Genellikle tenis yazıyorum. Ancak teniste bir spordur. Spora gönül vermiş ve onun toplum eğitimindeki başlıca araçlardan olduğuna inanmış biri olarak gözümü yaşanan olaylara kapayıp yurt dışından salt tenis aktarmak yapıma aykırı. En azından emeğini spordan kazanan ve onlara kazandıranlara haksızlık diye düşünüyorum.

Sayı kaydeden bir takımın oyuncusu sevinmeyip ne yapacak? Üzülsün mü.  Üstelik adamı baştan itibaren en pespaye bir şekilde sinkaflıyor, canına kastedecek elinize ne geçerse kafasına atıyorsunuz ama sonra da takımının bir artı değer kaydetmesine sevindi diye suçluyorsunuz! Thomas More’un bir deyişi vardır: “Asma zevkini tatmak için krallar hırsızlar türetir!”  Sizlerin yaptığı aynen budur.

Sporumuzda gözlemlediğimiz kimi yöneticiler vardır. Olmadık canlının sakınacağı sözleri sarfederler… "Kılıcımı çektim şimdi onlar düşünsün!" gibisinden... Hazret sanki spor kulübü yöneticisi değil de akıncı beyi! Sonra da "her türlü cezaya hazırız"!

Rüzgar eken fırtına biçer. Sen ne ekiyorsun ki, o genç delikanlı itidalli hareket etsin. Bir de itidalliymiş gibi gözükerek pusuya yatmış olanlar var. Spor sahalarında ulaşamadıklarını sinsice toplumsal anlamda çökertmek isteyenler. Onlar da omurgasızlar kulübünde yönetici olarak tarihe geçecekler.

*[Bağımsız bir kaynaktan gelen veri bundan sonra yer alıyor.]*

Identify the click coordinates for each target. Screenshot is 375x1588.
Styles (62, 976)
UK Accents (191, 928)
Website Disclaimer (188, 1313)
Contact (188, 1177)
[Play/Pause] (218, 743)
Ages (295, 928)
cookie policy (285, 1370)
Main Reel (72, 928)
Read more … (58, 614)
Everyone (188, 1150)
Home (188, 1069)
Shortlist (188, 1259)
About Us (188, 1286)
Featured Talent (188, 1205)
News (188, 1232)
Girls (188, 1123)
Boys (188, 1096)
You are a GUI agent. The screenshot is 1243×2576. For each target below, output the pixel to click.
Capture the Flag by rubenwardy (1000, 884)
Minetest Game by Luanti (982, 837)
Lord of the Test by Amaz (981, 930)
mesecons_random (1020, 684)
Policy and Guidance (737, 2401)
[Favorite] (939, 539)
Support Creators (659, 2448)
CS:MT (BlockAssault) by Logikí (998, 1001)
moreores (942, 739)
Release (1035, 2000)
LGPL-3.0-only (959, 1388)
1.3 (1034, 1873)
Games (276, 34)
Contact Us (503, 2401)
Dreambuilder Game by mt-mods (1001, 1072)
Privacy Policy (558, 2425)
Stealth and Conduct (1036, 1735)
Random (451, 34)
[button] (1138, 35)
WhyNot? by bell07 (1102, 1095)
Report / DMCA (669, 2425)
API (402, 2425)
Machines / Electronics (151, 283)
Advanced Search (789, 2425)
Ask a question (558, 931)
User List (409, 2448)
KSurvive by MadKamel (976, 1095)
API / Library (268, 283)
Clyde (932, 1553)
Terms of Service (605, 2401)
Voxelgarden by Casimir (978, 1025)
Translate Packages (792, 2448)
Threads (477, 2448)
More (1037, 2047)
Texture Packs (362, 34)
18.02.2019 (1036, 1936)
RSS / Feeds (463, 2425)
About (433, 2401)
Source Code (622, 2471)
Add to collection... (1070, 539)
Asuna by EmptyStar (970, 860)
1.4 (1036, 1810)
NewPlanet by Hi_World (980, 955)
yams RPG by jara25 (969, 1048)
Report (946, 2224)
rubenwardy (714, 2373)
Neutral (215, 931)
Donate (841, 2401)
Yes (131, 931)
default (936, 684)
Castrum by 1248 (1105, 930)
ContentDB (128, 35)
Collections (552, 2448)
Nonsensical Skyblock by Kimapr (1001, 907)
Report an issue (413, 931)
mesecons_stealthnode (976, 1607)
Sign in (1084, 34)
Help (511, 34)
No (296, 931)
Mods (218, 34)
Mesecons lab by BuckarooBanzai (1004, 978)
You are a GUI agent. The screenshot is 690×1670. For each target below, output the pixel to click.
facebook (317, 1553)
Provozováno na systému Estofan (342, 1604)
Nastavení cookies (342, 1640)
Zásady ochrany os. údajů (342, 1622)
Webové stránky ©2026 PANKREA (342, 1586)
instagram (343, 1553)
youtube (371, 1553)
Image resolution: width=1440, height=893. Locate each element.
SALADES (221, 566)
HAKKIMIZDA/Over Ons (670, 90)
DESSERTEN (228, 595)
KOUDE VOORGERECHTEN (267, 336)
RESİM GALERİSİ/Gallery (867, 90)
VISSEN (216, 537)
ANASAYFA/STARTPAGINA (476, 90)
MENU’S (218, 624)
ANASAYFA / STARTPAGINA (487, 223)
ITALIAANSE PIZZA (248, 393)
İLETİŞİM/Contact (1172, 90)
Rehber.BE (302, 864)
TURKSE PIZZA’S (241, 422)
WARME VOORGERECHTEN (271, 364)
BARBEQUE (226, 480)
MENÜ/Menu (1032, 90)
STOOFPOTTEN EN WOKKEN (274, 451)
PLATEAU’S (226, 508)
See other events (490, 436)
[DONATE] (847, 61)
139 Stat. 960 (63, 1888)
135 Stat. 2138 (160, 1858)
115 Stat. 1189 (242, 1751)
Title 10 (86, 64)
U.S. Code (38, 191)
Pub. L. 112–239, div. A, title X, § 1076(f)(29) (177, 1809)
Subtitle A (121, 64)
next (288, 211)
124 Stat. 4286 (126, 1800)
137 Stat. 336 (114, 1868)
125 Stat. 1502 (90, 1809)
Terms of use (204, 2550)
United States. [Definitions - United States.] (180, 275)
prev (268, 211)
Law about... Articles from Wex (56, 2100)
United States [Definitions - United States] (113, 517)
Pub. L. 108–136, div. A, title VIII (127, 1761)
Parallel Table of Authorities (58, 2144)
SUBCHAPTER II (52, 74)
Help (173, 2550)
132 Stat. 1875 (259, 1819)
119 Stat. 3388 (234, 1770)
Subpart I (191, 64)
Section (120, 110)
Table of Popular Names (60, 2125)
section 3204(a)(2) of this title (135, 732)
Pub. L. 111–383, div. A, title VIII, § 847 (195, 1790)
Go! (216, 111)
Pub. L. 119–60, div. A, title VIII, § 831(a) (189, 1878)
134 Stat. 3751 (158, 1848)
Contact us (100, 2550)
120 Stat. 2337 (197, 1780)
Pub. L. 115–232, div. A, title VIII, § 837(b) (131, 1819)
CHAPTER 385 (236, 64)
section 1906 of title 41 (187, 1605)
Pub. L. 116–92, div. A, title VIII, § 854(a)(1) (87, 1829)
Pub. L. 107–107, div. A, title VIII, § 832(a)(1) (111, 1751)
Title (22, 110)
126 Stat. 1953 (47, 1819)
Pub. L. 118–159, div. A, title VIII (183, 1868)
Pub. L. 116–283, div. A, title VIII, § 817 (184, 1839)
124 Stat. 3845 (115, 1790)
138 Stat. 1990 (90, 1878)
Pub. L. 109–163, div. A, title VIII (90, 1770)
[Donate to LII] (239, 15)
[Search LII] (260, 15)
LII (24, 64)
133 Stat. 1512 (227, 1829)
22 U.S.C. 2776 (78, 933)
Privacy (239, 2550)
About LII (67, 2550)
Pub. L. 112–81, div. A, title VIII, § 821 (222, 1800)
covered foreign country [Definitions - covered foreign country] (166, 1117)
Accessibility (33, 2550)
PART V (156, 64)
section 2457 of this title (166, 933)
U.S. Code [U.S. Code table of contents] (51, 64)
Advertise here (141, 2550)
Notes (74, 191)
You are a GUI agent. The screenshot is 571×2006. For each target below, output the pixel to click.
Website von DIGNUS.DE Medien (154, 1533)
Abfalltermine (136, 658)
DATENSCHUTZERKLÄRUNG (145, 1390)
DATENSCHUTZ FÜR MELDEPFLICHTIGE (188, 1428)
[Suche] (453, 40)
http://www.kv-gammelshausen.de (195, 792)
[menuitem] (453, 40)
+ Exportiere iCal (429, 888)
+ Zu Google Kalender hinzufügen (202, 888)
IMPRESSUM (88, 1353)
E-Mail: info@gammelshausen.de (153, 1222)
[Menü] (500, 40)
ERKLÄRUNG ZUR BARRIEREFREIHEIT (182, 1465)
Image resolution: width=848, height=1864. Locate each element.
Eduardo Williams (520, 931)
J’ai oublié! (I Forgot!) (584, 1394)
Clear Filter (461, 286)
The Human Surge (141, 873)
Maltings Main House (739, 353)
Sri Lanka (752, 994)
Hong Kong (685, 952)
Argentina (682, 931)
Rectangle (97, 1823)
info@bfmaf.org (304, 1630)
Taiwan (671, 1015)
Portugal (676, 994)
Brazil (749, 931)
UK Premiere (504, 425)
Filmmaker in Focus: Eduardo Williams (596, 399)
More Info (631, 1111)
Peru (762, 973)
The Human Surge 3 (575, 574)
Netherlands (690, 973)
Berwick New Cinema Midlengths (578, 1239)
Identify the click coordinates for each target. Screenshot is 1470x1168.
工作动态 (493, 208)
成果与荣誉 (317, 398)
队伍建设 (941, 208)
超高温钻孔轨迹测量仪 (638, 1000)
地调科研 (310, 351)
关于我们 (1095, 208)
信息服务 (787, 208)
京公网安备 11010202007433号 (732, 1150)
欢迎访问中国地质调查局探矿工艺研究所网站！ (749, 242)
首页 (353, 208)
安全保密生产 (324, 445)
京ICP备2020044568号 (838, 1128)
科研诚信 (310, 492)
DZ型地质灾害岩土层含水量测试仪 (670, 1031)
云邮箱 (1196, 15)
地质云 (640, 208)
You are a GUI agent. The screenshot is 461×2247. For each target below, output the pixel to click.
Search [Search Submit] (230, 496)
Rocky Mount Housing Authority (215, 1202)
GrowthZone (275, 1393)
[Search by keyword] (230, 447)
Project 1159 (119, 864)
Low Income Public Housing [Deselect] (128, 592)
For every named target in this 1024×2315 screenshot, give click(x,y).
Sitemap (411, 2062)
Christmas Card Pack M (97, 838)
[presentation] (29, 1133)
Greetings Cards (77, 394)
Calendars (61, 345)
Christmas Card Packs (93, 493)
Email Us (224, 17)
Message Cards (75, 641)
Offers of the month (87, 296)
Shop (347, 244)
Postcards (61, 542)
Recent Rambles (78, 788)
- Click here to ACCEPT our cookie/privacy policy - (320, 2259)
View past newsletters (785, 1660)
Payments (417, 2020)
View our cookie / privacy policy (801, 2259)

Unutmayalım tüm bu çalkantılar, spora bulaştırılan kin ve vahşet, yakın geçmişte salt egolarını tatmin için bodrumlarından ortalığı karıştıranların eseridir… Yeni doğmadı bu garabet. Onun için sadece izleyicilerin değil en başta yönetenlerin eğitim görmesi, eğitimi yetersiz olanların da  seçilememesi gerekir. Seçilen kadar seçenin de katkısı var. Bu yetersizlik herkesin. Devekuşu hikayesindeki gibi olmayalım: Kaçmakta olan devekuşu sürüsü yakalanacaklarını anlayınca aldıkları 'saklanın' emri uyarınca başlarını kuma gömmüşler ! Kovalayanların başı da sormuş “yahu şimdi buradaydı bunlar nereye gittiler?”